Ce processus de sélection peut prendre du temps. Clément Francomme, fondateur d’Utocat, société lilloise éditrice d’un logiciel pour simplifier l’usage du PEA-PME à destination des banques, vient de clôturer une seconde campagne de crowdfunding. Après Wiseed, le dirigeant s’est cette fois adressé à la plateforme bordelaise Tudigo pour ouvrir son capital. Convaincu que ce nouveau mode de financement est "une diversification bienvenue et résiliente" dans le monde de la finance, il met toutefois en garde sur le temps de montage des dossiers. "Dans le cas d’actions, la partie administrative peut-être longue, de 4 à 9 mois, avec beaucoup de négociations", prévient-il.

Convaincre des investisseurs

Reste à donner le top départ de la campagne de crowdfunding à proprement parler. L’entreprise a beau avoir le meilleur produit ou le meilleur projet de tous les temps, les affaires marcheront moins bien sans un bon marketing. Car pour convaincre les particuliers investisseurs, il demeure nécessaire de leur "vendre" votre proposition. Présentation de la société et des dirigeants, étude de marché, business plan seront transmis. "Jouez la transparence, quitte à vous mettre un peu à nu", préconise la dirigeante de Wiseed pour qui "on ne doit pas cacher les risques mais les exposer". Parce que chaque investisseur devient analyste et c’est lui seul, en autonomie, qui prend la décision d’investir. Souvent, des forums permettent aussi d’échanger avec les porteurs de projets. Un jeu de questions-réponses ouvert que chacun peut consulter pour s’informer. "Lors de notre live où près de 400 personnes étaient connectées, nous avons répondu à une cinquantaine de questions", se souvient Guillaume le Grand. L’occasion d’expliciter et de défendre son projet, son caractère innovant, son modèle économique, ses valeurs.

Il ne faut pas oublier que les investisseurs cherchent à placer leur épargne, mais aussi à investir dans l’économie réelle, dans un projet qui a du sens à leurs yeux, parce que situé sur leur territoire ou défendant telles ou telles valeurs.
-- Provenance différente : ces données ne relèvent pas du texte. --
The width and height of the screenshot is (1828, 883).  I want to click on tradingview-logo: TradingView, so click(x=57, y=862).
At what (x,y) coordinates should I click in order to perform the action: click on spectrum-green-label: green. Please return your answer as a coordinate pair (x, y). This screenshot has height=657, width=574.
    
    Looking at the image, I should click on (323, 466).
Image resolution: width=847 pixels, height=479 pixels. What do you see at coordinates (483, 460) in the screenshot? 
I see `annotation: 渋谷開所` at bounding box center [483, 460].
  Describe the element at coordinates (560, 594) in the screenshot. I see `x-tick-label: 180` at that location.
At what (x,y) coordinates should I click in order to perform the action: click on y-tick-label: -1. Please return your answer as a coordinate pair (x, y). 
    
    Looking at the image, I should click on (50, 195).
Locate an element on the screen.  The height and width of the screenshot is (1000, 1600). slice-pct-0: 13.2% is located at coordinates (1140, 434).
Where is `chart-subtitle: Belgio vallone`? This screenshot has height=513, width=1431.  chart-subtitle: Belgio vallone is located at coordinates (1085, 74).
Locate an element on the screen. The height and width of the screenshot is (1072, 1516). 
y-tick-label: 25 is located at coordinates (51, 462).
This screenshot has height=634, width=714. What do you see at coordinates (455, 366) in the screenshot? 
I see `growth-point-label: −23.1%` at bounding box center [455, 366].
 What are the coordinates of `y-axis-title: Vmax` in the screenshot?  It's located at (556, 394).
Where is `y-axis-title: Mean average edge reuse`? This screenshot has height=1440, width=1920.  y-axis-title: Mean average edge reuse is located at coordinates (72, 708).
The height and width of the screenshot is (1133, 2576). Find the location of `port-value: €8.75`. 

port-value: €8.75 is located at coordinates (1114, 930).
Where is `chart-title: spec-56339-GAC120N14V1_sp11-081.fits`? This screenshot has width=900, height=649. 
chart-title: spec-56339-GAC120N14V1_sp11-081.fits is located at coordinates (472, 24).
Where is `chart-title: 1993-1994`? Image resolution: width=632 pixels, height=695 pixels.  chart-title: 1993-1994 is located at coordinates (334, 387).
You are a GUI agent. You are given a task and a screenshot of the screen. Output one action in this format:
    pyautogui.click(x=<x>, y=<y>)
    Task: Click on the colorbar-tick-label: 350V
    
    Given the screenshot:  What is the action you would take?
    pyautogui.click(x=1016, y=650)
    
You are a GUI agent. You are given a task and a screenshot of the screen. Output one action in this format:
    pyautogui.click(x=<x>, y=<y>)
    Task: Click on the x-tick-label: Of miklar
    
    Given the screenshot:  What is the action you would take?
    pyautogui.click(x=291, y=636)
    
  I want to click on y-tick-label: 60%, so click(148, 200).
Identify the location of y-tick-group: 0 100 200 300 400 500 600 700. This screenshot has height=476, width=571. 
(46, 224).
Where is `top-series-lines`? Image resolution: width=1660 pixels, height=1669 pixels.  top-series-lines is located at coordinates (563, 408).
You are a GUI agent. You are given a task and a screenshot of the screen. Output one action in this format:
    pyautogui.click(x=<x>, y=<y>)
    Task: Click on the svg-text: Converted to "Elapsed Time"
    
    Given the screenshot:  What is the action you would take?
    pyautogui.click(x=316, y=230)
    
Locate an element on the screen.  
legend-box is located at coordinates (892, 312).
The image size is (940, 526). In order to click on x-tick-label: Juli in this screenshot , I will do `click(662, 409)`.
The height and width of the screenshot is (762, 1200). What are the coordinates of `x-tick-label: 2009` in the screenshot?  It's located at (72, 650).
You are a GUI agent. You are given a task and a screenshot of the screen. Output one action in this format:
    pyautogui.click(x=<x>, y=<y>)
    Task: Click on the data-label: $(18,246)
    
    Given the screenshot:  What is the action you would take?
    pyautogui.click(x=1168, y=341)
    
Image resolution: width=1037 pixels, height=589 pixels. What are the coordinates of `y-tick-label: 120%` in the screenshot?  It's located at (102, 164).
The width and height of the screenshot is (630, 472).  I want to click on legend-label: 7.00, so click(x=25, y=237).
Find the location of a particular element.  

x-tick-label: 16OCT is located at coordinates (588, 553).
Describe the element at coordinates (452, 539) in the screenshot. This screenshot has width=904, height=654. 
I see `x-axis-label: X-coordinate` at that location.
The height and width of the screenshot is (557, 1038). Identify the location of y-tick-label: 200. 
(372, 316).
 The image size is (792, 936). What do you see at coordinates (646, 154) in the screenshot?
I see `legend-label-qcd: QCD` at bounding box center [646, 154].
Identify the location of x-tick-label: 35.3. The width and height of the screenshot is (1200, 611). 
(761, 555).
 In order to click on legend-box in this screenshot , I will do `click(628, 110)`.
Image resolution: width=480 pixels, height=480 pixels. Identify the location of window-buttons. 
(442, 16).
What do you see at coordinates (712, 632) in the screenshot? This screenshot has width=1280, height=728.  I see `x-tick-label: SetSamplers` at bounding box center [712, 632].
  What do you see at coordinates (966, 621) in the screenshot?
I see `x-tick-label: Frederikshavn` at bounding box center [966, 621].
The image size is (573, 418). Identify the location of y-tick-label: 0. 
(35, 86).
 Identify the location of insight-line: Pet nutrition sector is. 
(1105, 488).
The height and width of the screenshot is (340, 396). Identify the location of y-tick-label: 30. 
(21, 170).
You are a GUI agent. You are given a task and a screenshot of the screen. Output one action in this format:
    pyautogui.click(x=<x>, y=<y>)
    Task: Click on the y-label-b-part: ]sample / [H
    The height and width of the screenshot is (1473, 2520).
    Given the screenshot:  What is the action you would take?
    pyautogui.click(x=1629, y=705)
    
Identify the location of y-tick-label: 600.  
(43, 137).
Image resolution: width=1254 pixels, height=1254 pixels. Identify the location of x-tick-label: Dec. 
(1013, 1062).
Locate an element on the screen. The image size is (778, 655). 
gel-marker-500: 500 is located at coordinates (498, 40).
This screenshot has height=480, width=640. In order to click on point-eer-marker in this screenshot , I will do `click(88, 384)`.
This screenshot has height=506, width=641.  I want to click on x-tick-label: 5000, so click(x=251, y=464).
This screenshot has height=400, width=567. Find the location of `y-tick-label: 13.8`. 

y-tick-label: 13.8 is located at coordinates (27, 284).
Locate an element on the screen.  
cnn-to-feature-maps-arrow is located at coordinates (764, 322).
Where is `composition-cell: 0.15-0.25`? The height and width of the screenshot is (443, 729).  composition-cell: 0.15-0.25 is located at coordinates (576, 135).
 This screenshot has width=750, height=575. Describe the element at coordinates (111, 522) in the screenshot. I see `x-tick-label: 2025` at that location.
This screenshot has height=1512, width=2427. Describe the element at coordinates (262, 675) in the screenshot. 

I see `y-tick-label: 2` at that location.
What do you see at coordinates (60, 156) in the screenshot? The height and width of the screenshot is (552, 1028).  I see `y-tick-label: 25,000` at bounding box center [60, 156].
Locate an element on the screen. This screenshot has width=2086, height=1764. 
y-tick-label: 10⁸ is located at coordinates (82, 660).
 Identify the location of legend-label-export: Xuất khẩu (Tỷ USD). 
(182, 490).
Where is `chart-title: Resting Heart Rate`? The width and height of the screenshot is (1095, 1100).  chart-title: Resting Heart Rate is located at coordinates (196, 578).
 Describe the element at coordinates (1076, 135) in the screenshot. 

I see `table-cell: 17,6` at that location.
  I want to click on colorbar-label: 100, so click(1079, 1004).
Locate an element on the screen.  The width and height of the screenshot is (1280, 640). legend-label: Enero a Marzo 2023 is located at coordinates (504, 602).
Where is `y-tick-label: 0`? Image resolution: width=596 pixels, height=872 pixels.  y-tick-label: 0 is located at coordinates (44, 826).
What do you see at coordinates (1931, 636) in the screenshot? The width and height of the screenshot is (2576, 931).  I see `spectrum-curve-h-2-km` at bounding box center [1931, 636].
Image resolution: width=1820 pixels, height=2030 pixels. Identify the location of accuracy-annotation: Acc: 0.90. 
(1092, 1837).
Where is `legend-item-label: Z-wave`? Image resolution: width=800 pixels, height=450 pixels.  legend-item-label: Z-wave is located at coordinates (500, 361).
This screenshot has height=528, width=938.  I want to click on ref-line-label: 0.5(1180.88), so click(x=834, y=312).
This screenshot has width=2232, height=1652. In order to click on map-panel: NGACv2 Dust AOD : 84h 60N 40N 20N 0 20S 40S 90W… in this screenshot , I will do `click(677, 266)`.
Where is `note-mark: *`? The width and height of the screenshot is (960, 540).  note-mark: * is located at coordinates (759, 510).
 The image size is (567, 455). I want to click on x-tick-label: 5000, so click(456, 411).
D’où l’importance pour l’entreprise de soigner ses indicateurs extra-financiers, dits ESG (environnementaux, sociaux et gouvernance) lors de la présentation de son offre.

Fédérer une communauté

Outre l’apport de fonds, mener une campagne de financement participatif présente d’autres vertus. "En plus d’offrir de la visibilité pour faire connaître une entreprise ou un produit, cela génère aussi souvent de belles histoires : les investisseurs sont vos premiers sponsors et soutiens, surtout lorsque l’on traverse un moment de crise. Quand on investit dans une entreprise, c’est qu’on a envie d’y croire ! Être bien entouré c’est une force", pense Mathilde Iclanzan. Clément Francomme croit aussi au pouvoir de cette communauté d’investisseurs pour fédérer autour d’Utocat. En clôturant en mars sa nouvelle levée de fonds de près de 530 000 euros auprès de 200 investisseurs, il envisage d’accélérer le déploiement de sa solution à l’international, notamment en Belgique et au Luxembourg. Chacun de ses nouveaux partenaires devenant prescripteurs, dans une stratégie de conversion.